@NHS from 12/02/18 to 16/02/18
Condition: Duchenne muscular dystrophy
Place of treatment: West Sussex
I am 37 and an adult living with Duchenne muscular dystrophy (DMD). I have managed a Personal Health Budget since 2014 to meet my health & care needs, which I use to employ a team of Personal Assistants to provide round-the-clock care. I live independently in my own flat with my partner in Shoreham-by-Sea.
I was diagnosed with Duchenne when I was three years old, and have gradually lost muscle function over time. I am now almost paralysed and rely on a ventilator to breathe. Yet I have an excellent quality of life.
In 2014 I co-founded DMD Pathfinders with Mark Chapman, a fellow adult with DMD. DMD Pathfinders is a user led organisation of adults living with Duchenne which provides advice, guidance and support for other teenagers and adults living with the condition. In 2016 I became the CEO on a part-time basis.
I am a patient advocate and campaigner and produced the 2012 documentary, A Life Worth Living: Pushing the Limits of Duchenne following my journey around the UK and Europe to meet other adults living with DMD.
I also sit on the NHS England Strategic Co-production Group for Personalised Care, an advisory group of people with lived experience of personalisation in the NHS.
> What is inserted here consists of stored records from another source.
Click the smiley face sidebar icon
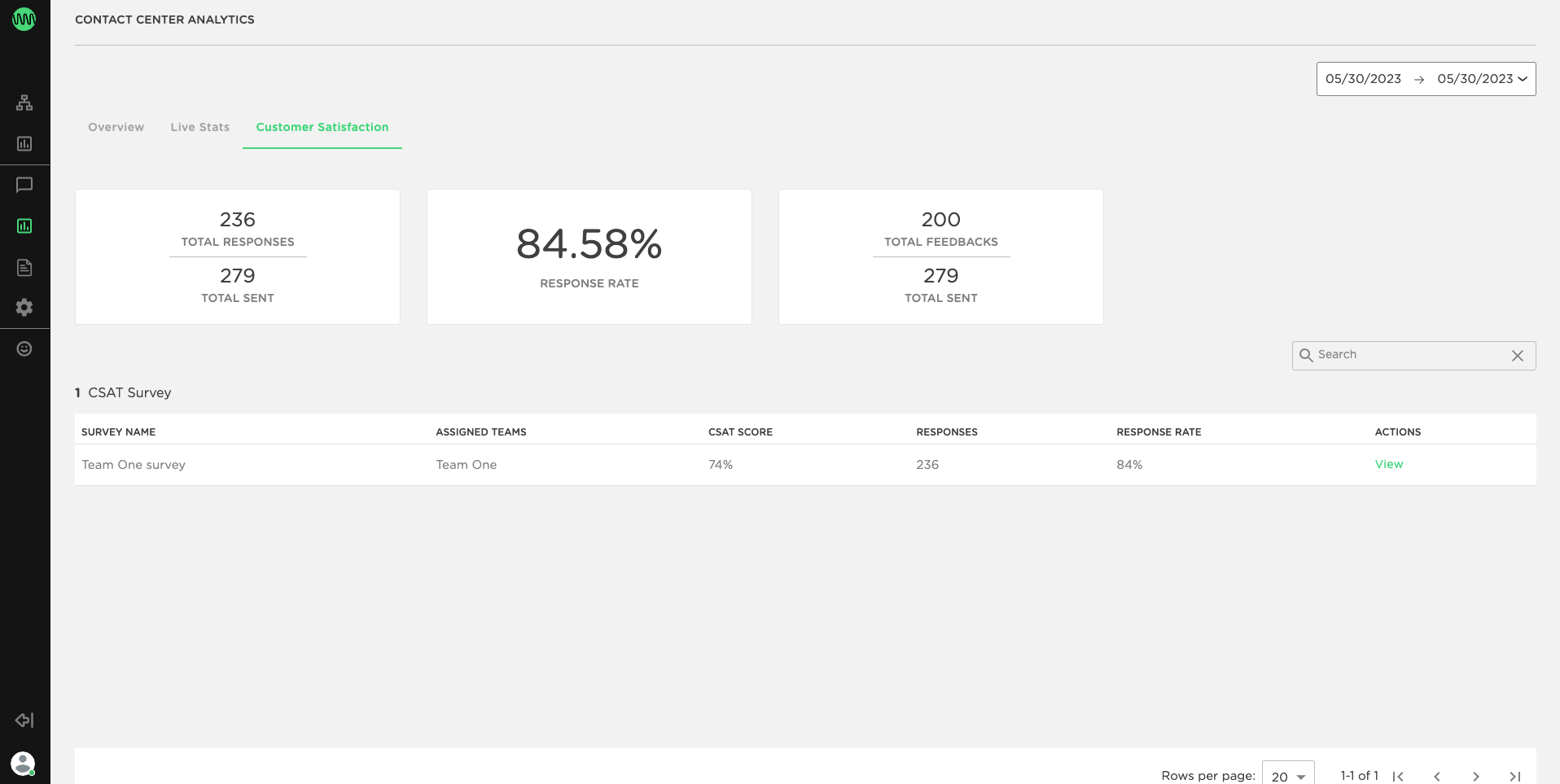The image size is (1560, 784). (x=24, y=349)
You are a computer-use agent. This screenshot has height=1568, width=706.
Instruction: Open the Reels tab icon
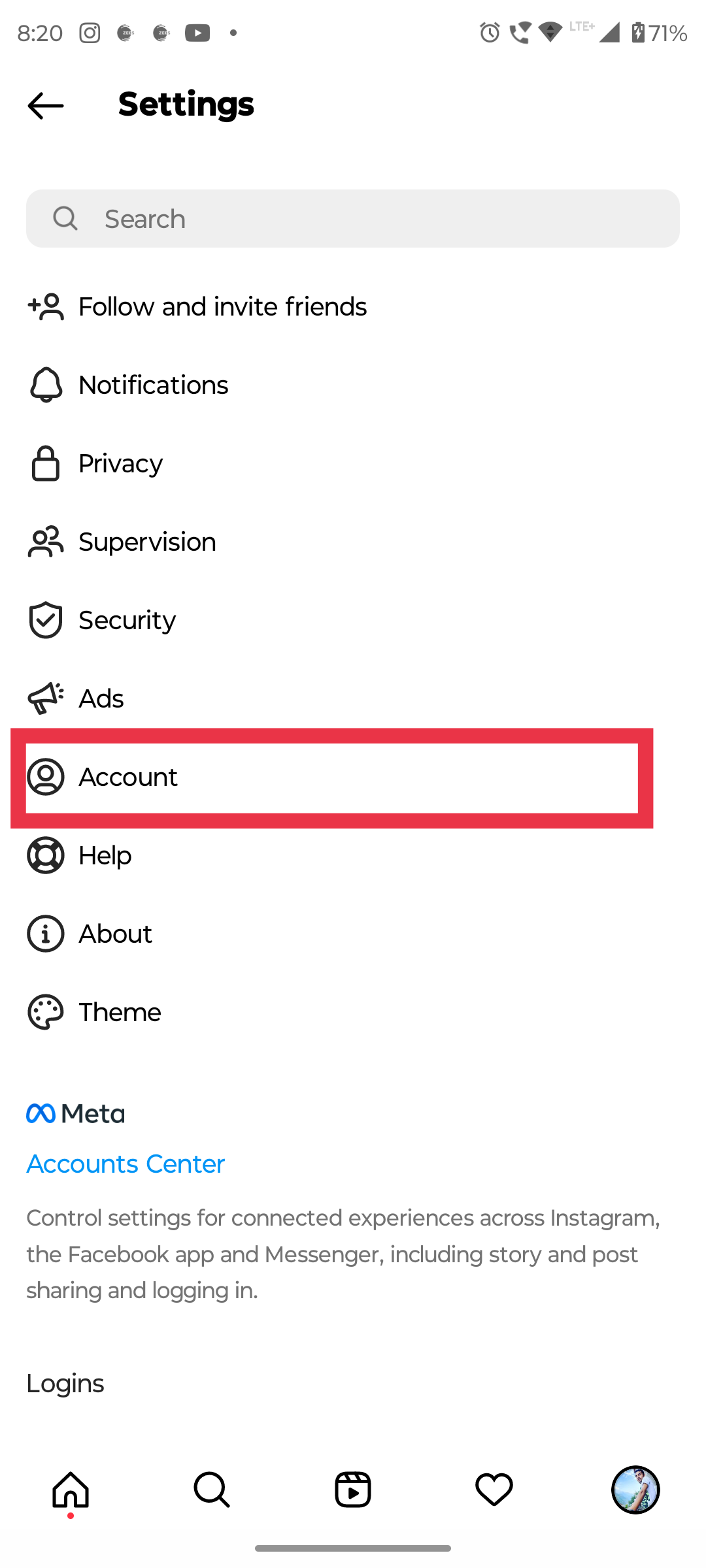pyautogui.click(x=353, y=1490)
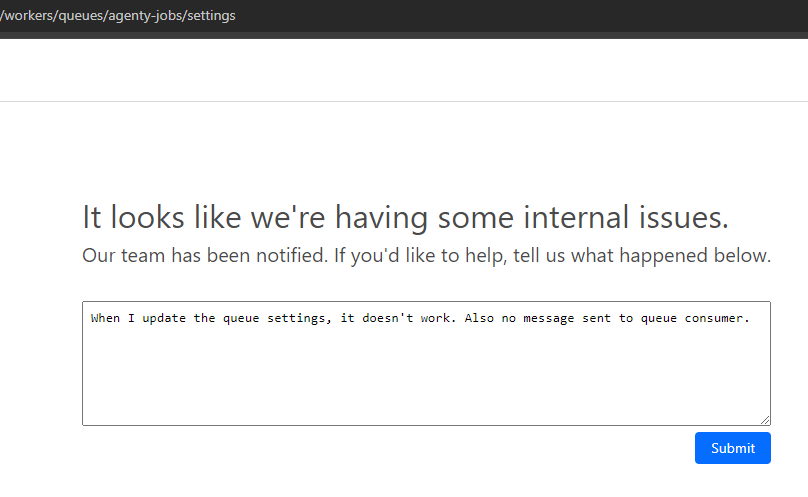Click the 'settings' segment in the URL
808x497 pixels.
pyautogui.click(x=211, y=16)
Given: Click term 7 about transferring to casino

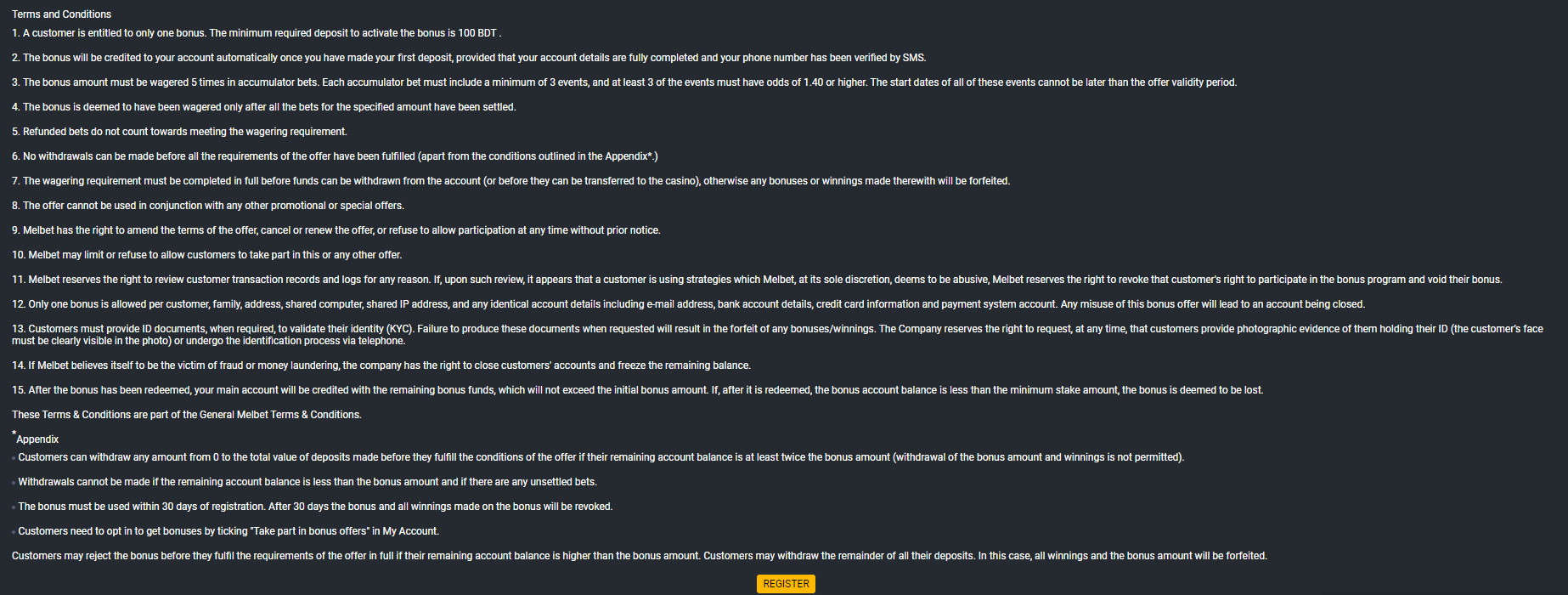Looking at the screenshot, I should 510,181.
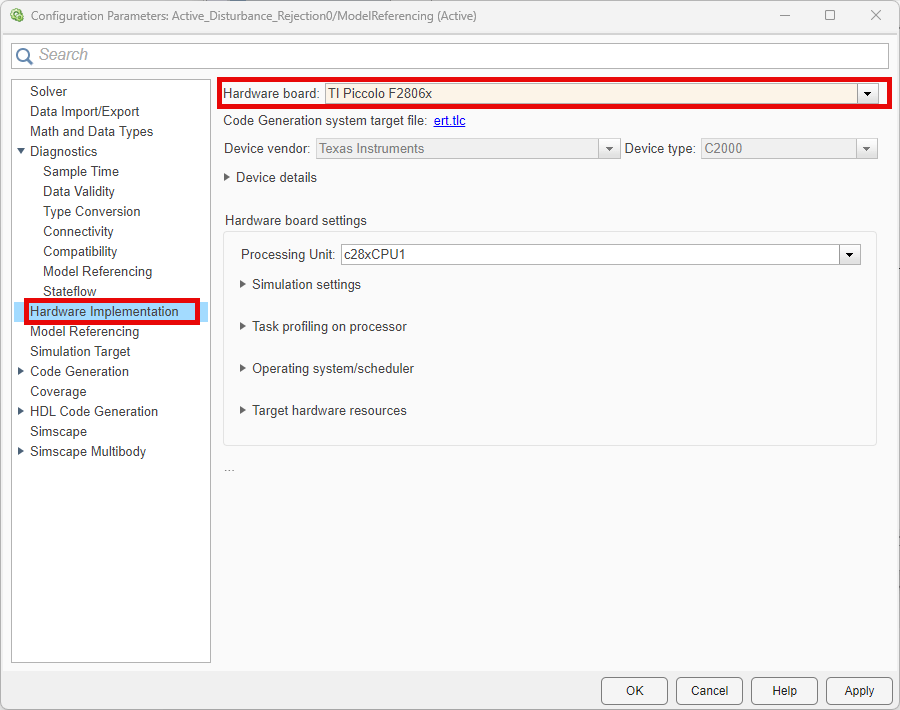The image size is (900, 710).
Task: Expand Task profiling on processor
Action: [243, 327]
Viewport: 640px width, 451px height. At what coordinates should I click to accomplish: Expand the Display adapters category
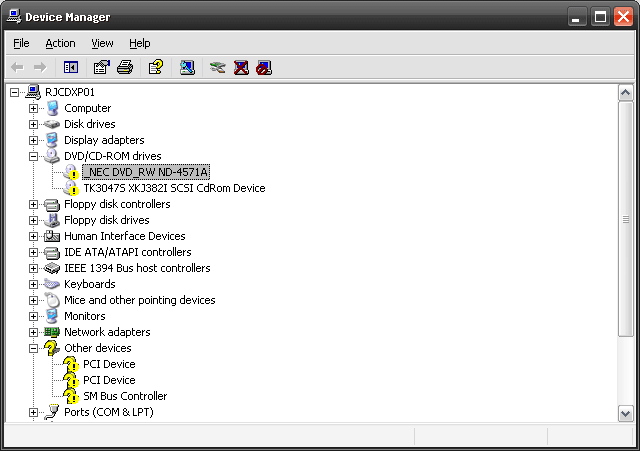pyautogui.click(x=33, y=140)
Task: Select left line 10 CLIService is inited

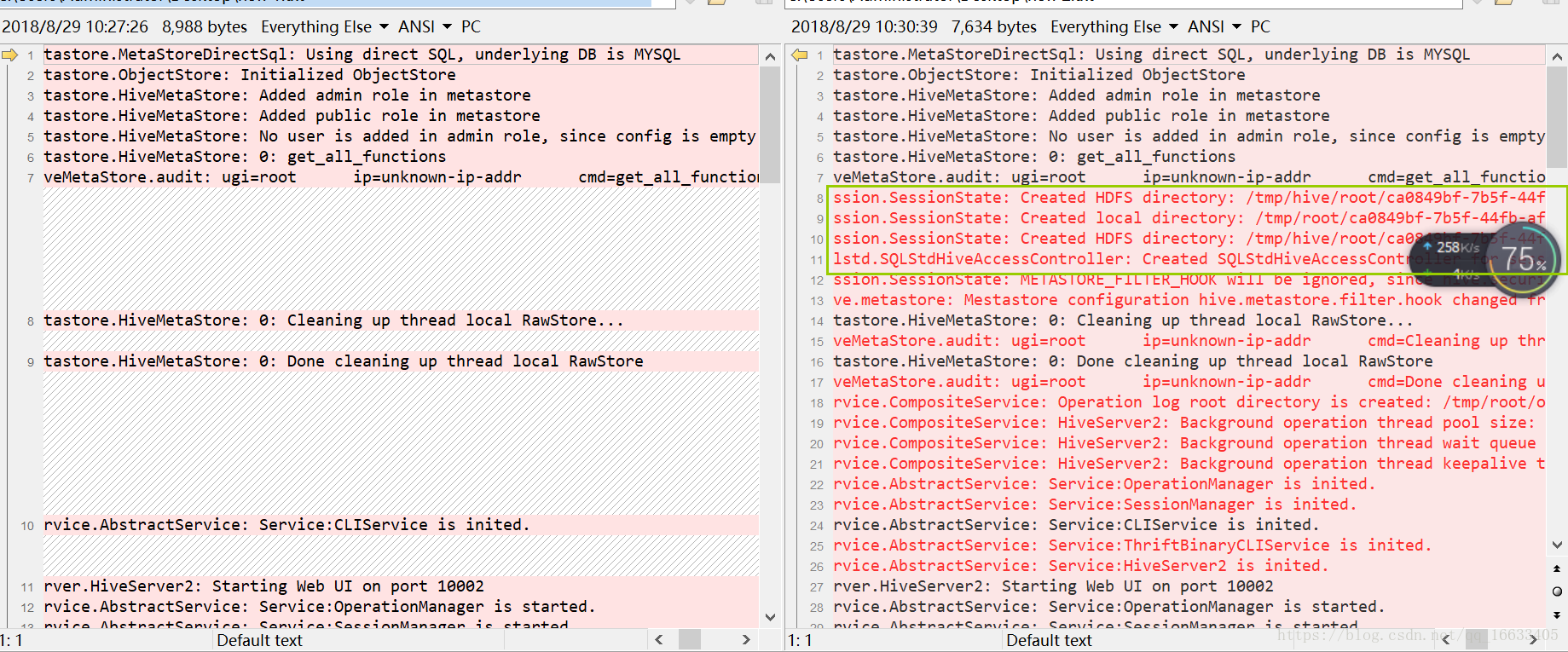Action: click(286, 525)
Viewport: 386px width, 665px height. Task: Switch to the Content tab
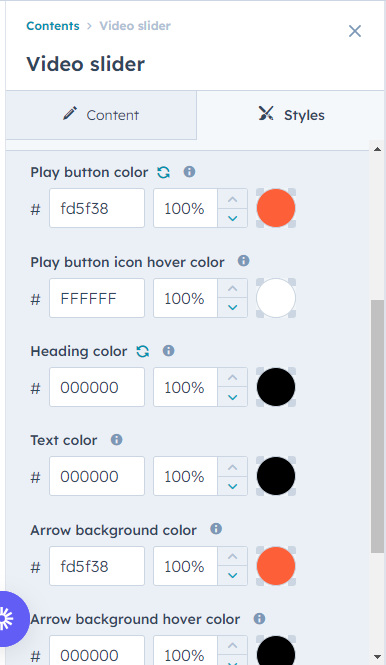(x=101, y=115)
I am also the Chair of Trustees of Possibility People, a user led organisation of disabled people in Sussex which provides advice, advocacy and support.
I was awarded a PhD in Government from the University of Essex in 2008 and have previously worked in two separate disability charities and as a Political Assistant at a City Council before taking up my role at DMD Pathfinders.
I enjoy movies, video games and technology and love socialising with friends. I also like to travel and visit new places.